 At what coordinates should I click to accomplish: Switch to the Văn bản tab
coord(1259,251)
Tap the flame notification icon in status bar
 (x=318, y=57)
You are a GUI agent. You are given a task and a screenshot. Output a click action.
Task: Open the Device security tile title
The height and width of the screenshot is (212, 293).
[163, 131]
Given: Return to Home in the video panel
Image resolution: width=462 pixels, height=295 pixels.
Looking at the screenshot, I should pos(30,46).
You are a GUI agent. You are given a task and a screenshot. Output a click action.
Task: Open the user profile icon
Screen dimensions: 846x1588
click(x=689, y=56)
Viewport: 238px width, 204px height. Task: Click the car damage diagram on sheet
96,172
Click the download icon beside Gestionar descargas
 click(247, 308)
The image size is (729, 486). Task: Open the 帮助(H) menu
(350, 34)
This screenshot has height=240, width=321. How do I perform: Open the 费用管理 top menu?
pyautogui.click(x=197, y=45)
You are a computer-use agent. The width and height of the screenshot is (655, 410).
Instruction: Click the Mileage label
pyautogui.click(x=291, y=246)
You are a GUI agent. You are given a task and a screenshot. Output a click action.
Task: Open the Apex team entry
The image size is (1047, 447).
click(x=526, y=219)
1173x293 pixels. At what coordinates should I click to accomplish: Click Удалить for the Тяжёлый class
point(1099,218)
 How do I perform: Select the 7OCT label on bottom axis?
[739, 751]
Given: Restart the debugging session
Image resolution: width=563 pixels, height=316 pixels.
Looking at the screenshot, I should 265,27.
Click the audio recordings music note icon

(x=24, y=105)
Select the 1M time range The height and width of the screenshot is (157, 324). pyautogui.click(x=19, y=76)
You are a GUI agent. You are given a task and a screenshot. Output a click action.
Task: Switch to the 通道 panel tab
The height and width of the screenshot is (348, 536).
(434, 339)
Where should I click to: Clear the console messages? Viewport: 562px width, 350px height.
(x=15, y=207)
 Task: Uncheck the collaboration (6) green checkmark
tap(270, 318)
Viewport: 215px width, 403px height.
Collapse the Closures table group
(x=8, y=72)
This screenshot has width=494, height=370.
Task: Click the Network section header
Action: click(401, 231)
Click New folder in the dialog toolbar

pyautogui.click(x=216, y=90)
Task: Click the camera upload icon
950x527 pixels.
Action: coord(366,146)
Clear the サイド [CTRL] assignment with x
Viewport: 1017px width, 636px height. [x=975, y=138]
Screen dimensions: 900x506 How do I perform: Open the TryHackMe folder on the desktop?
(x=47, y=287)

-*-*-

WORK INSTRUCTION | Reproduce all of the material above without alteration.

FINISHED EXERCISE |
 At what coordinates should I click to accomplish: Switch to the Văn bản tab
coord(1259,251)
Tap the flame notification icon in status bar
 (x=318, y=57)
You are a GUI agent. You are given a task and a screenshot. Output a click action.
Task: Open the Device security tile title
The height and width of the screenshot is (212, 293).
[163, 131]
Given: Return to Home in the video panel
Image resolution: width=462 pixels, height=295 pixels.
Looking at the screenshot, I should pos(30,46).
You are a GUI agent. You are given a task and a screenshot. Output a click action.
Task: Open the user profile icon
Screen dimensions: 846x1588
click(x=689, y=56)
Viewport: 238px width, 204px height. Task: Click the car damage diagram on sheet
96,172
Click the download icon beside Gestionar descargas
 click(247, 308)
The image size is (729, 486). Task: Open the 帮助(H) menu
(350, 34)
This screenshot has height=240, width=321. How do I perform: Open the 费用管理 top menu?
pyautogui.click(x=197, y=45)
You are a computer-use agent. The width and height of the screenshot is (655, 410).
Instruction: Click the Mileage label
pyautogui.click(x=291, y=246)
You are a GUI agent. You are given a task and a screenshot. Output a click action.
Task: Open the Apex team entry
The image size is (1047, 447).
click(x=526, y=219)
1173x293 pixels. At what coordinates should I click to accomplish: Click Удалить for the Тяжёлый class
point(1099,218)
 How do I perform: Select the 7OCT label on bottom axis?
[739, 751]
Given: Restart the debugging session
Image resolution: width=563 pixels, height=316 pixels.
Looking at the screenshot, I should 265,27.
Click the audio recordings music note icon

(x=24, y=105)
Select the 1M time range The height and width of the screenshot is (157, 324). pyautogui.click(x=19, y=76)
You are a GUI agent. You are given a task and a screenshot. Output a click action.
Task: Switch to the 通道 panel tab
The height and width of the screenshot is (348, 536).
(434, 339)
Where should I click to: Clear the console messages? Viewport: 562px width, 350px height.
(x=15, y=207)
 Task: Uncheck the collaboration (6) green checkmark
tap(270, 318)
Viewport: 215px width, 403px height.
Collapse the Closures table group
(x=8, y=72)
This screenshot has width=494, height=370.
Task: Click the Network section header
Action: click(401, 231)
Click New folder in the dialog toolbar

pyautogui.click(x=216, y=90)
Task: Click the camera upload icon
950x527 pixels.
Action: coord(366,146)
Clear the サイド [CTRL] assignment with x
Viewport: 1017px width, 636px height. [x=975, y=138]
Screen dimensions: 900x506 How do I perform: Open the TryHackMe folder on the desktop?
(x=47, y=287)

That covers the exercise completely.